Ieri, a partire dalle 11 fino alle 20.30, in diretta sulla nostra pagina Facebook si sono esibiti dodici artisti, ognuno proveniente da un diverso angolo d’Italia. L’Aquila, Avezzano, Genova, Milano, Parma, Perugia, Livorno. Un concerto che ha voluto mettere in luce alcune realtà tricolori, non necessariamente tra le più conosciute e celebrate, ma altrettanto valide e, qualitativamente parlando, rilevanti. E, proprio per questo motivo, meritevoli di attenzioni, stima e supporto. Chiunque imbracci uno strumento, si metta dietro un microfono e scelga di colorare il mondo con le proprie note e i propri versi merita rispetto e si, anche gratitudine. Come loro, anche chi fa delle parole e dei concetti, come filosofi e autori, il proprio credo e stile di vita.

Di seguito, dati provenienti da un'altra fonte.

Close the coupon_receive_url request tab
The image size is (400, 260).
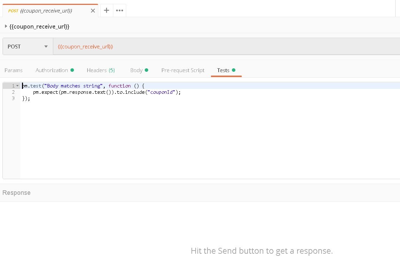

L’apertura dell’evento virtuale è stata affidata alla filosofa Marielisa Serone che ha incentrato il proprio discorso sulla necessità di non dimenticare chi fa parte dell’ingranaggio chiamato “arte, spettacolo e intrattenimento”, espressione volutamente onnicomprensiva per evitare di dimenticare, senza assolutamente volerlo, qualcuno. Dopo di lei si sono esibiti Federico Vittorini, frontman delle Lingue, Richi Rossini, Fabio Iuliano & YAWP, Dabadub Sound System, Enrico Bosio degli En Roco, Francesco Torge, Serena Cataldi, Giovanni Artegiani, Brandes e Tacoma. Ha chiuso l’evento, sulle note di “Wish You Where Here” dei Pink Floyd, dopo un monologo incentrato sulle storie più affascinanti di alcuni protagonisti della storia della musica, l’attore Alessandro Martorelli.
Tra chi aveva alle spalle diversi dischi registrati, carriere decennali o una gavetta basata su una lunghissima serie di concerti in ogni dove, e chi, invece, era all’esordio assoluto, è andato in scena un evento che per qualche ora ci ha riconciliati col mondo, ricordando, una volta di più, quanto la musica e l’arte siano preziose per la nostra vita e per la nostra società.
Ma ciò che per alcuni è stata un’occasione e un passaggio temporaneo a tematiche differenti rispetto a quelle abitualmente trattate, per noi, però, ha rappresentato la mera normalità. Non l’eccezione, dunque, ma la regola. Da più di un mese, infatti, The Walk Of Fame ha deciso di dare spazio agli artisti emergenti della musica italiana. Già, quegli stessi artisti che ora, analogamente ai colleghi più famosi, non hanno certezza di tornare presto sui palchi ma che avvertono la necessità di esibirsi, di promuoversi, di far parlare dei propri brani e dei propri testi. Le condizioni per farlo dal vivo non ci sono, e allora ci arrangiamo e guardiamo oltre, lavorando su idee e proposte e sviluppando una rete di collaborazioni che, ne siamo certi, darà ben presto grandi soddisfazioni. Ma non commettiamo l’ingenuità di pensare che tutto ciò possa e debba durare. La collocazione naturale della musica è dei musicisti è sopra un palco, non dietro uno streaming.
E allora guardiamo oltre, al futuro più tangibile, quello odierno. Perché in queste ore, in questi giorni, possiamo costruire la nostra storia. Possiamo cementare la nostra forza d’animo, il nostro talento, la nostra passione e il nostro coraggio. Possiamo ripartire, forse feriti, forse colpiti nel profondo delle nostre abitudini e speranze, ma con una convinzione: l’arte farà il suo corso e neanche questa orribile e subdola pandemia la potrà fermare. Dal canto suo, anche prima di ieri, The Walk Of Fame c’era, c’è e sempre ci sarà.